November 29, at 13:00.
Speaker: Jisu Kim (Inria, Saclay).
Title : Statistical inference for geometric data.
Geometric structures can aid statistics in several ways. In high dimensional statistics, geometric structures can be used to reduce dimensionality. High dimensional data entails the curse of dimensionality, which can be avoided by if there are low dimensional geometric structures. On the other hand, geometric structures also provide useful information. Structures may carry scientific meaning about the data and can be used as features to enhance supervised or unsupervised learning.
In this talk, I will explore how statistical inference can be done on geometric structures. First, I will explore the minimax rates of dimension estimator and reach estimator. Second, I will investigate inference on cluster trees and persistent homology of density filtration on rips complex. Third, I will present R package TDA for computing topological data analysis.
November 21, at 13:00.
Speaker: Gilles Blanchard (Universität Potsdam).
Title : Construction of tight wavelet-like frames on graphs for denoising.
We construct a frame (redundant dictionary) for the space of real-valued functions defined on a neighborhood graph constructed from data points. This frame is adapted to the underlying geometrical structure (e.g. the points belong to an unknown low dimensional manifold), has finitely many elements, and these elements are localized in frequency as well as in space. This construction follows the ideas of Hammond et al. (2011), with the key point that we construct a tight (or Parseval) frame. This means we have a very simple, explicit reconstruction formula for every function defined on the graph from the coefficients given by its scalar product with the frame elements. We use this representation in the setting of denoising where we are given noisy observations of a function defined on the graph. By applying a thresholding method to the coefficients in the reconstruction formula, we define an estimate of the underlying signal whose risk satisfies a tight oracle inequality.
November 22, at 13:00.
Speaker: Frédéric Magniette (Ecole Polytechnique).
Title : Statistical Algorithms for Particle Trajectography.

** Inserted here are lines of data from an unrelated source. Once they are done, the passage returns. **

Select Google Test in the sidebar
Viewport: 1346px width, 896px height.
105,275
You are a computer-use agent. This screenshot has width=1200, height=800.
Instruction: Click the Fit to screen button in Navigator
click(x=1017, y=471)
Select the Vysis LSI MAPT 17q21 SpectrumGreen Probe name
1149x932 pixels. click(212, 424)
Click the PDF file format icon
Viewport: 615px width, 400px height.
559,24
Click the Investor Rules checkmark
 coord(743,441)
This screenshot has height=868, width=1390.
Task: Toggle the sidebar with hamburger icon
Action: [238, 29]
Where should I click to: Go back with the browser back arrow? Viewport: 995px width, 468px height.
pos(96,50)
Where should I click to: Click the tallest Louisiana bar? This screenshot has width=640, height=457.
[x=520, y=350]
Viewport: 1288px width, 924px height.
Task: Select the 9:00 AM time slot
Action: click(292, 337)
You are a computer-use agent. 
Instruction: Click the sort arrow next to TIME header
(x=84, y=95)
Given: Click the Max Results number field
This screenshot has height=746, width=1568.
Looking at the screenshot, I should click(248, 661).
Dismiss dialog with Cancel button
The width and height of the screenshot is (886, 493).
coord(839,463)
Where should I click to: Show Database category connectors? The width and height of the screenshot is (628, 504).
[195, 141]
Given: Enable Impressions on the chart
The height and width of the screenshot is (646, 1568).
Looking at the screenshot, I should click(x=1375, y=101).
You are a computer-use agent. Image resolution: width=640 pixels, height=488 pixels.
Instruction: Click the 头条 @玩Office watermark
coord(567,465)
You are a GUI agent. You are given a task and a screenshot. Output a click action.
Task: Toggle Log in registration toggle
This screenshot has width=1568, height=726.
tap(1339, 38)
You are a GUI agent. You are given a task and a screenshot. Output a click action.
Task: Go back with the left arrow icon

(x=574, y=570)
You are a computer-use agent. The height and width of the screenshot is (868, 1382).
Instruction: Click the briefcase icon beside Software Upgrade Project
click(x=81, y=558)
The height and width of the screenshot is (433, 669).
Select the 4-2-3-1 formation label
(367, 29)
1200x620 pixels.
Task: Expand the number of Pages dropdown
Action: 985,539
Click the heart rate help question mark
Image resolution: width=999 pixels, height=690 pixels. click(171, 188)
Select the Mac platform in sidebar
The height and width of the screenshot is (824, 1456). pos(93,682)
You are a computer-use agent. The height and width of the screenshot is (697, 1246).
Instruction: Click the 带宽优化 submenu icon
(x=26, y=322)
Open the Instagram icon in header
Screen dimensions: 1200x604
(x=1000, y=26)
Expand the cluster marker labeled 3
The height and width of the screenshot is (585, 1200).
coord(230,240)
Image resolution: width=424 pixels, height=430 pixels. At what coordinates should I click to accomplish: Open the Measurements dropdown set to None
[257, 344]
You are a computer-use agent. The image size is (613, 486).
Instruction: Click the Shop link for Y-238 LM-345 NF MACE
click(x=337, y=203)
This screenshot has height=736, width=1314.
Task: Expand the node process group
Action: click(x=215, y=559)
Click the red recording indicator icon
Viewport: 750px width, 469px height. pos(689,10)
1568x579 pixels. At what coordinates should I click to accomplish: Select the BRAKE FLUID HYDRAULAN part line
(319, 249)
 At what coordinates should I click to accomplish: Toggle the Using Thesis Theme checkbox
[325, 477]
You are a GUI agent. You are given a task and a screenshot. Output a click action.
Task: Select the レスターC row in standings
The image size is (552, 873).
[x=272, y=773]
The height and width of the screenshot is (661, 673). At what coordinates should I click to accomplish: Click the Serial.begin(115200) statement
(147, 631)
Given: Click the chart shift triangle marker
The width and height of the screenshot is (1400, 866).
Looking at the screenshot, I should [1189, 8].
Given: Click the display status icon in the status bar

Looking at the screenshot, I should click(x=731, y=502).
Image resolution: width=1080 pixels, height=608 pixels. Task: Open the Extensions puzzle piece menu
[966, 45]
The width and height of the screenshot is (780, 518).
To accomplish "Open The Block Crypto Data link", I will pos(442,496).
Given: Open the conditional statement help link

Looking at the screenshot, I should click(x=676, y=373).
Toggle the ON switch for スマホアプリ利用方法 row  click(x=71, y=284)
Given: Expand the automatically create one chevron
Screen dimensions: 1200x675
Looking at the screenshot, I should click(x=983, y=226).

The various algorithms used to extrapolate particle trajectories from measurements are often very time-consuming with computational complexities which are typically quadratic. We propose a new algorithm called GEM with a linear complexity and reasonable performance on linear tracks. It is an extension of the EM algorithm used to fit Gaussian mixtures. It works in arbitrary dimension and with an arbitrary number of simultaneous particles. In a second part, we extend it to circular tracks (for charged particles) and even a mix of linear and circular tracks. This algorithm is implemented in an open-source library called "libgem" and some applications are proposed, based on data-sets from different kind of particle trackers.
November 15, at 13:00.
Speaker: Raphael Tinarrage (Inria, Saclay).
Title : DTM-filtrations.
Despite strong stability properties, the persistent homology of filtrations classically used in Topological Data Analysis, such as, e.g. the Cech or Vietoris-Rips filtrations, are very sensitive to the presence of outliers in the data from which they are computed. In this talk, we will introduce a new family of filtrations, the DTM-filtrations, built on top of point clouds in the Euclidean space which are more robust to noise and outliers. The approach adopted in this work relies on the notion of distance-to-measure functions.
October 18
Speaker: Theo Lacombe (Inria, Saclay).
Title : Optimal Partial Transport and its application to persistence measures and diagrams.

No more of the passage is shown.